選択肢

 何かを決めようとする時、たいてい二者択一になるような気がします。
やるかやらないか、とか、AにするかBにするか、という感じです。頻繁に起きる事、例えば今日の昼めし何食べようとか、自販機で飲料を買う時に何飲もう、とかそういう類のモノはそこまで迷わないと思います。
 それは何故かというと、よくある選択だからです。仮に初めて飲むものを買ったとして、あまりおいしくなければ明日から買わなければいい、という風にすぐに決める事が出来ます。
 昼飯もそうです。たまには頼んだ事の無い、カルボナーラなんて頼むか、と食べてみたらいつも食べているペペロンチーノの方がやっぱり美味しいや、次回はペペロンチーノに戻そう、といったものです。これ位の選択肢ならばストレスもそんなにかからず選ぶことが出来ます。
 でも、人生で一回しかない決断、となったら話が変わってくるでしょう。何日も何時間もかけて決めようとするのではないでしょうか。

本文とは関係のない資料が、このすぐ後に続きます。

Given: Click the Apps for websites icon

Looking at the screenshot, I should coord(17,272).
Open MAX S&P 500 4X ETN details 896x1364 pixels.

 進学か就職か、合格した進路先が複数だったらどれにしよう、就職する会社は、結婚相手は・・・人生で自分の生き方が変わる選択に対して、私達はどれが正解なのかを考えて、調べて、何とか少しでも良い方を選ぼうとします。

 一方でこういった類の選択には正解が無い事に、本当は誰もが分かっています。でも正解だと思うものを選ぼうとしてしまいます。誰だって、少しでも良い状態になりたいからです。
 だから、同じところをグルグルと回るように、何度もここが良い、でもこっちの方が良い、でもさっきの方が良い、と行ったり来たりの思考を繰り返します。

 そんな迷った時の基準をどうするかですが、折角なので少しでも「自分の心が楽しそう。」と感じた方を選ぶのはいかがでしょうか。こっちの方が得な気がする、こっちの方がメリット大きいし、そうやって決めた事は、決めた尺度が外側にあるからです。
 つまり、自分以外の所にある条件で決めるという事なので、その条件はひょんな事で変わる可能性もあるという事です。

 逆に自分が、面白そうとか興味がある、と思って決めた事の尺度は自分にあります。という事は、別の事に興味が出たとしても自分本位で決めているため、何があっても外の要因の変化に悔やまれる事はありません。

 環境は変化する。そんな事は分かっているのに、何かを決める時は今ある状態を比較して、今優れている物の方が良い気がしてしまいます。そしてそれが未来永劫良い物かどうかは、自分には決められないのです。

 そう考えた時に、自分の尺度を持って決めるという事は、とても大切な事なのではないかな、と私は考えています。